So, for example, one premise here is deconstructing the future, which sounds vaguely like poetry, but in fact, all it is, is visualizing this goal in some future time and taking it apart step by step so you're able to put it together and have that happen in your own life. This is not magical, and it's not a revelation that I saw. In fact, it's just a reporting of how people have been doing this successfully through the ages, and I found it helpful for myself to write it down to remember how I got there, and I think it could be helpful to other people as well.
Tavis: 'Well, since I'm writing it down, I might as well sell it once I write it down.'
Espuelas: Well, we are in the U.S. I mean, this is a wonderful culture.

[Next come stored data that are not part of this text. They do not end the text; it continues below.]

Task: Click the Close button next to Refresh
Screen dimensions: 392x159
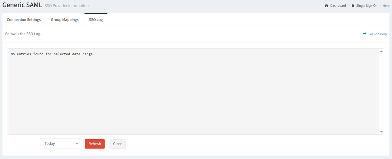Action: [117, 144]
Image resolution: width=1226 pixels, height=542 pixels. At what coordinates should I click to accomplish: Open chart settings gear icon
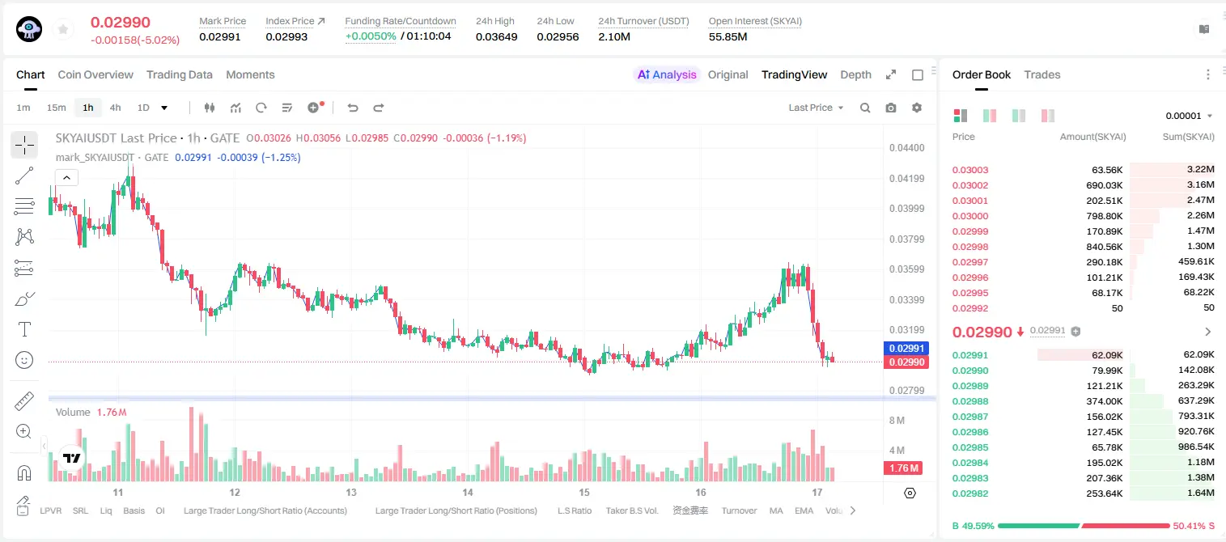917,108
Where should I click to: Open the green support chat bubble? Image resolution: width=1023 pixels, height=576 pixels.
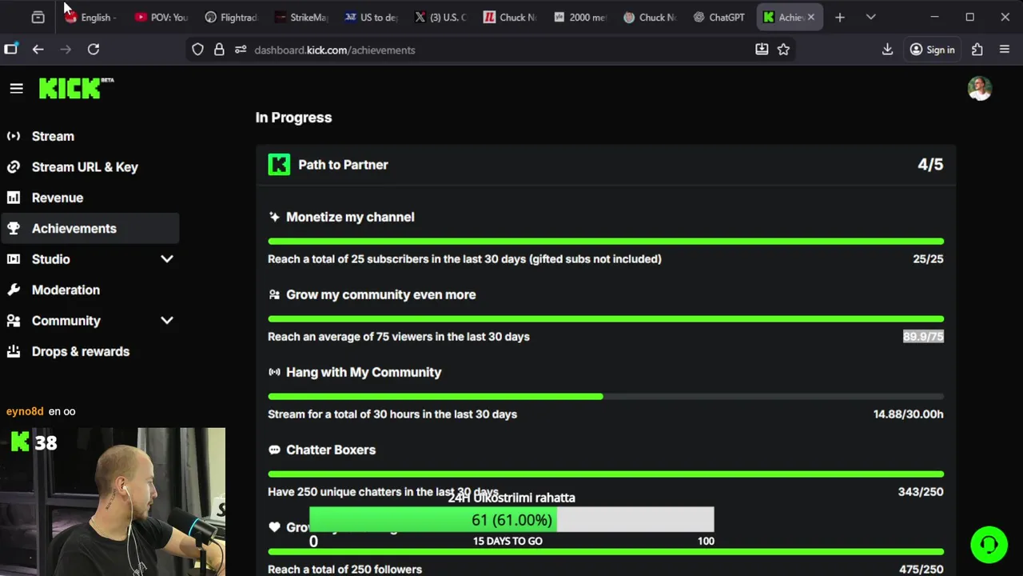[x=989, y=545]
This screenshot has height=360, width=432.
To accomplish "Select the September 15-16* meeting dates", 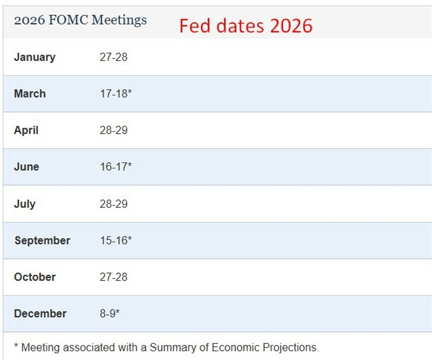I will click(x=116, y=240).
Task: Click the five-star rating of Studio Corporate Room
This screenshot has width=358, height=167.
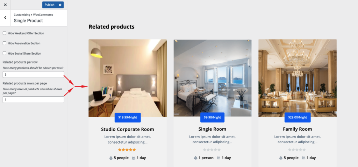Action: (x=127, y=150)
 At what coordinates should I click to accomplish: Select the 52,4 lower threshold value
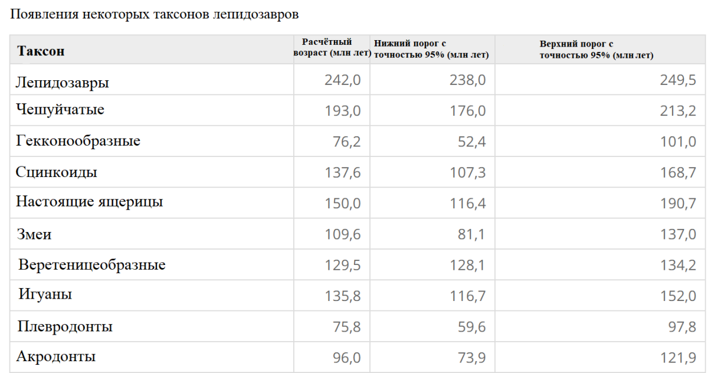click(x=471, y=142)
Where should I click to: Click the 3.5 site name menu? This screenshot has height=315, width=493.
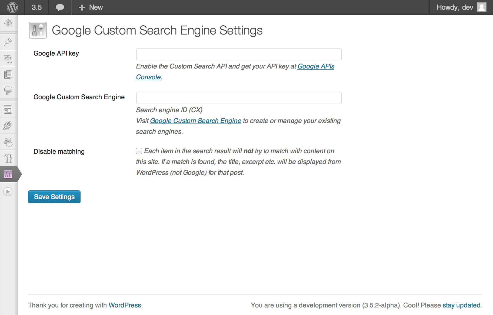[x=37, y=7]
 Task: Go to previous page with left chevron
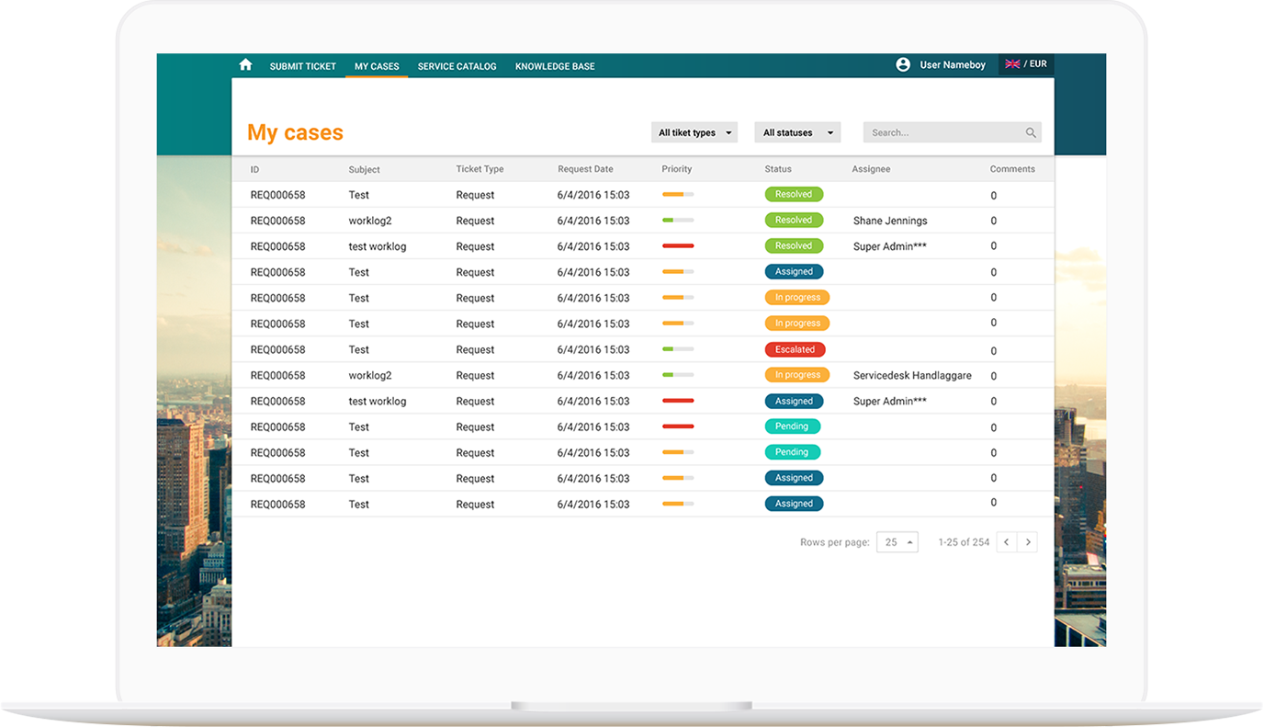1007,542
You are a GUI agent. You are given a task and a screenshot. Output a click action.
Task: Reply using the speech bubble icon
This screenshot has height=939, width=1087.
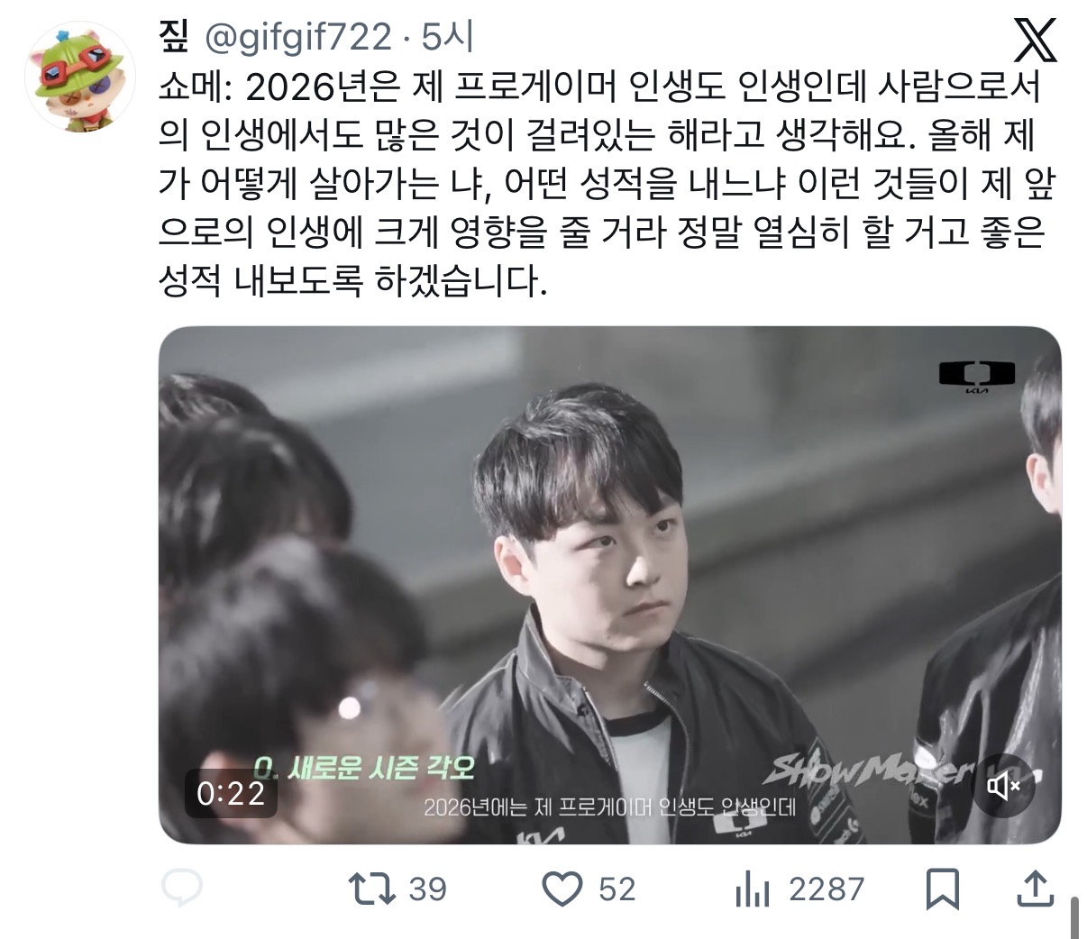tap(182, 889)
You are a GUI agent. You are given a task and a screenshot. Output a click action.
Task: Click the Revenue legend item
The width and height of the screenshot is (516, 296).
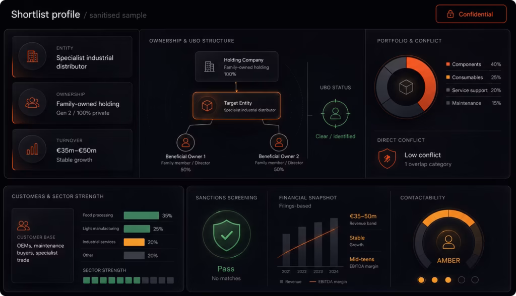tap(291, 281)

Tavis: And if everybody else can do it, the Latinos can do it, too. Might as well sell it. You ought to be on television.
Espuelas: I'm trying to be on television, yeah. Thank you.
Tavis: No, I say that seriously because I think that what is missing in this moment where Americans are afraid of so many things and so hopeless about so many things, be they political, social, economic, or culture, I think what's needed--what we need more of on television are people that can give us a reason to believe and reason to hope, so why not try television?
Espuelas: Well, I am. We've taken the book and actually made it into a TV show. We built a pilot around it, and now we're in the process of talking to station groups, and there's some interest, and we'll see. As you know, it's a very long, arduous process to get yourself on television, but I'm fascinated by the opportunity of sharing this message with other people. I think, you know, in my own life, I arrived as an immigrant with 100 bucks. My mom worked as a housekeeper...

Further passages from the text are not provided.